On Kinetic Modelling for Solar Redox Thermochemical H2O and CO2 Splitting over NiFe2O4 for H2, CO and Syngas Production

Dimitrios A. Dimitrakis, Maria Syrigou, Souzana Lorentzou,  Margaritis Kostoglou, Athanasios G. Konstandopoulos, 2017, Phys. Chem. Chem. Phys., 19, 26776-26786



This study aims at developing a kinetic model that can adequately describe solar thermochemical water and carbon dioxide splitting with nickel ferrite powder as the active redox material. The kinetic parameters of water splitting of a previous study are revised to include transition times and new kinetic parameters for carbon dioxide splitting are developed. The computational results show a satisfactory agreement with experimental data and continuous multicycle operation under varying operating conditions is simulated. Different test cases are explored in order to improve the product yield.

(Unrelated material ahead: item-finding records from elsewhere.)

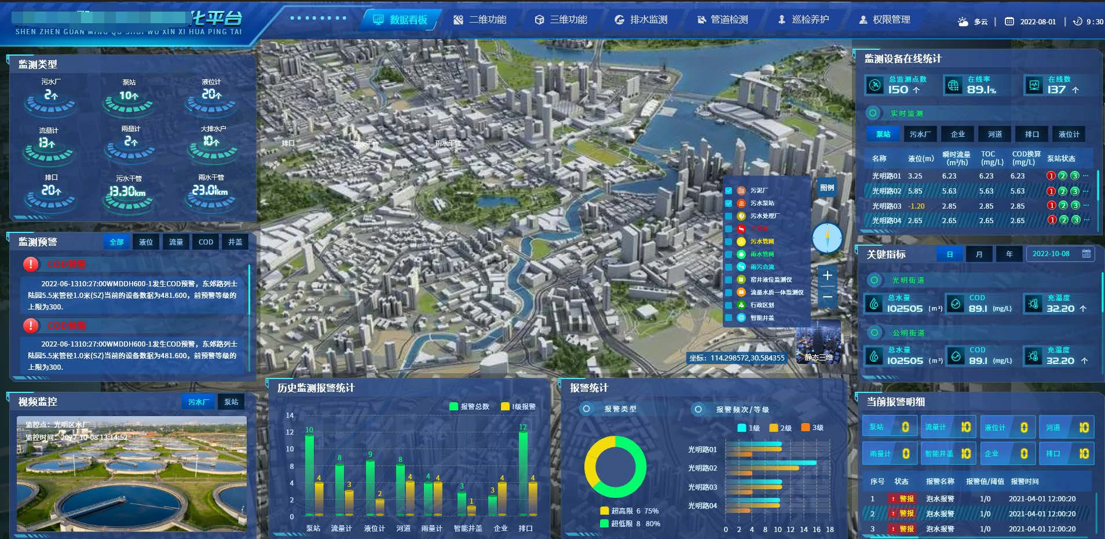Click the first COD预警 red alert icon

[x=31, y=264]
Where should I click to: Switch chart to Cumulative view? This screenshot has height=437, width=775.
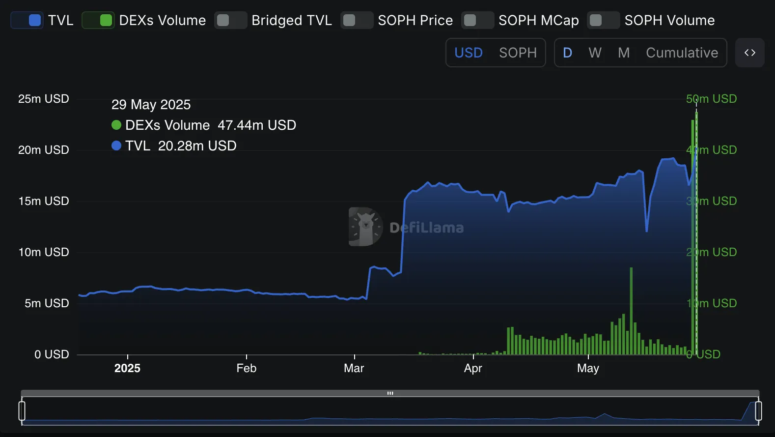[x=682, y=53]
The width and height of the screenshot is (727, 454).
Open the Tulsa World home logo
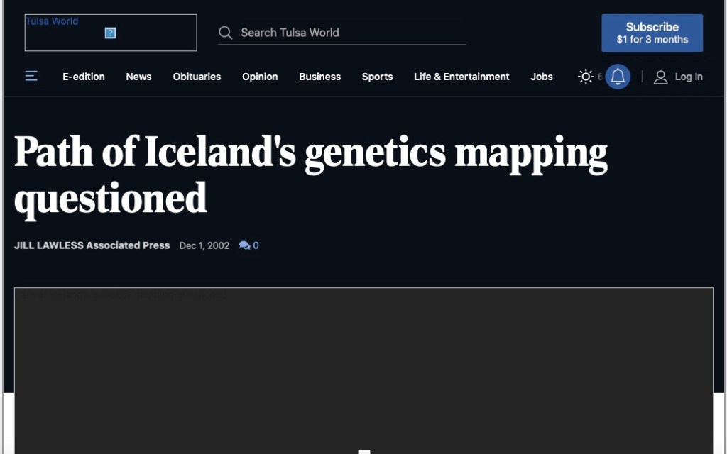click(111, 33)
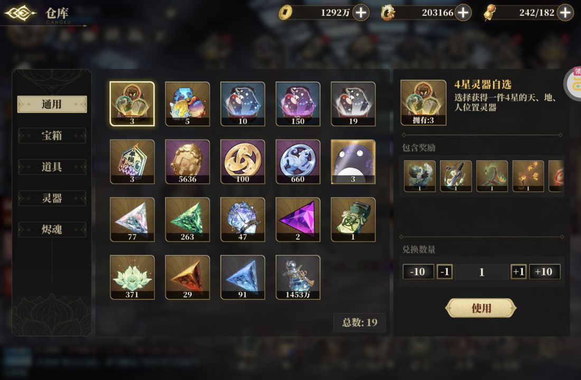Viewport: 581px width, 380px height.
Task: Decrease exchange quantity with -1
Action: coord(445,272)
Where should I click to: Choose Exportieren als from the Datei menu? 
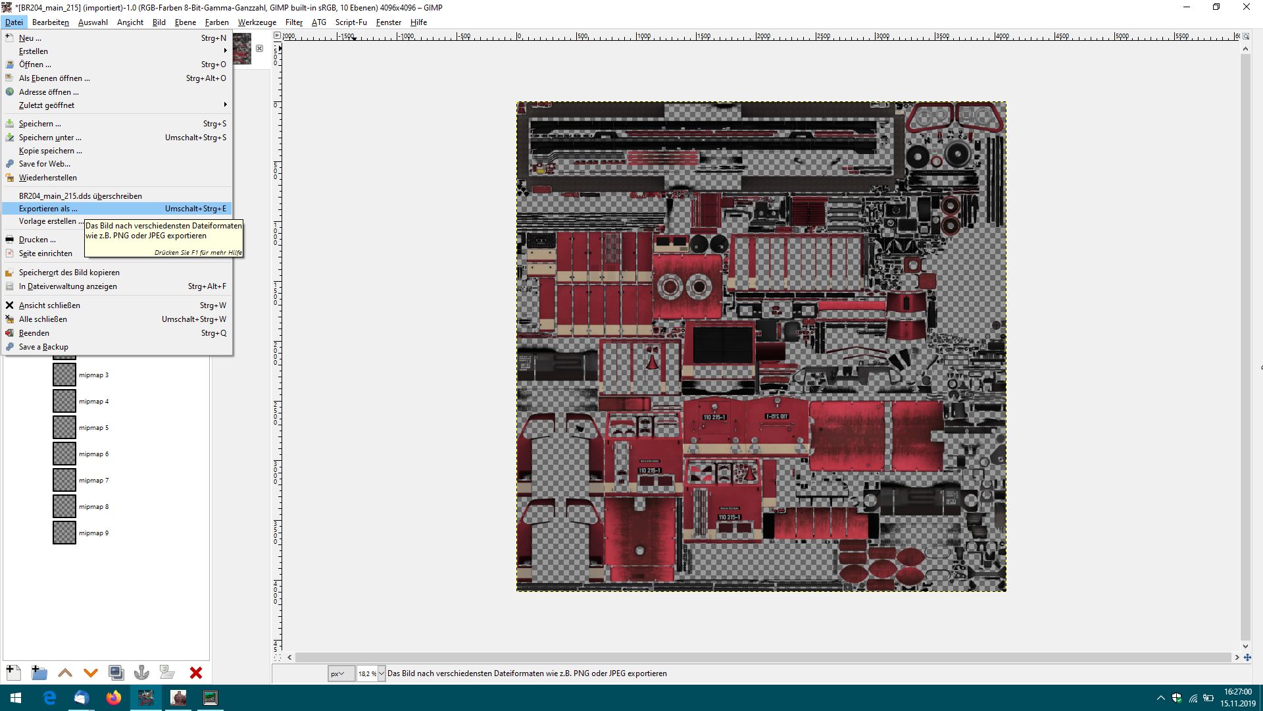(48, 209)
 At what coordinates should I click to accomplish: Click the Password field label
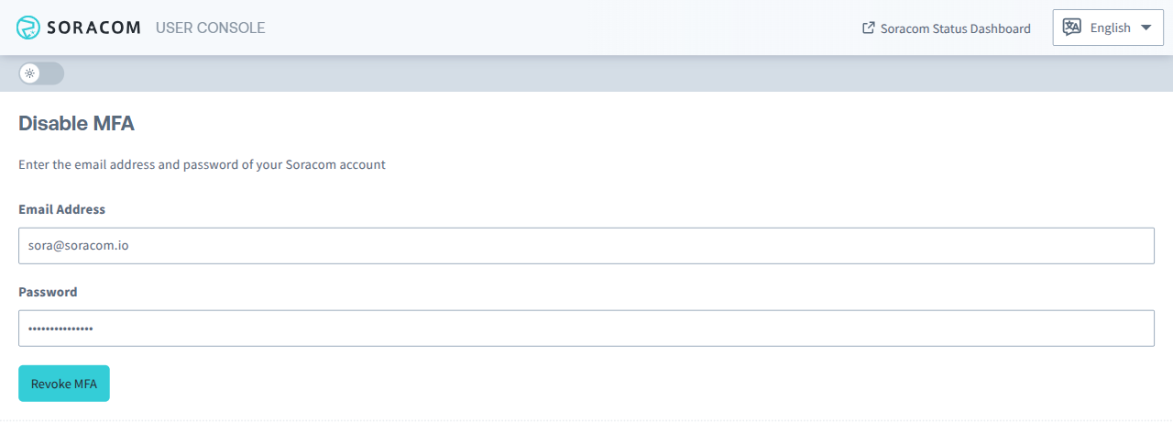[x=48, y=292]
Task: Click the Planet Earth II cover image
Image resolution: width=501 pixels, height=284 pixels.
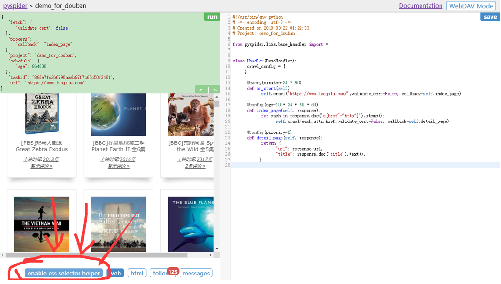Action: (118, 114)
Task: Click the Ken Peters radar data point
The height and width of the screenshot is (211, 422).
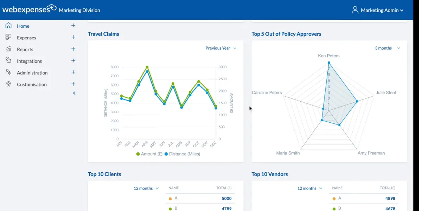Action: 329,63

At first a parametric analysis is conducted, investigating the appropriate duration of the oxidation and the thermal reduction step that maximizes the hydrogen yield. Subsequently, a non-isothermal oxidation step is simulated and proven as an interesting option for increasing the hydrogen production. The kinetic model is adapted to simulate the production yields in structured solar reactor components, i.e. extruded monolithic structures, as well.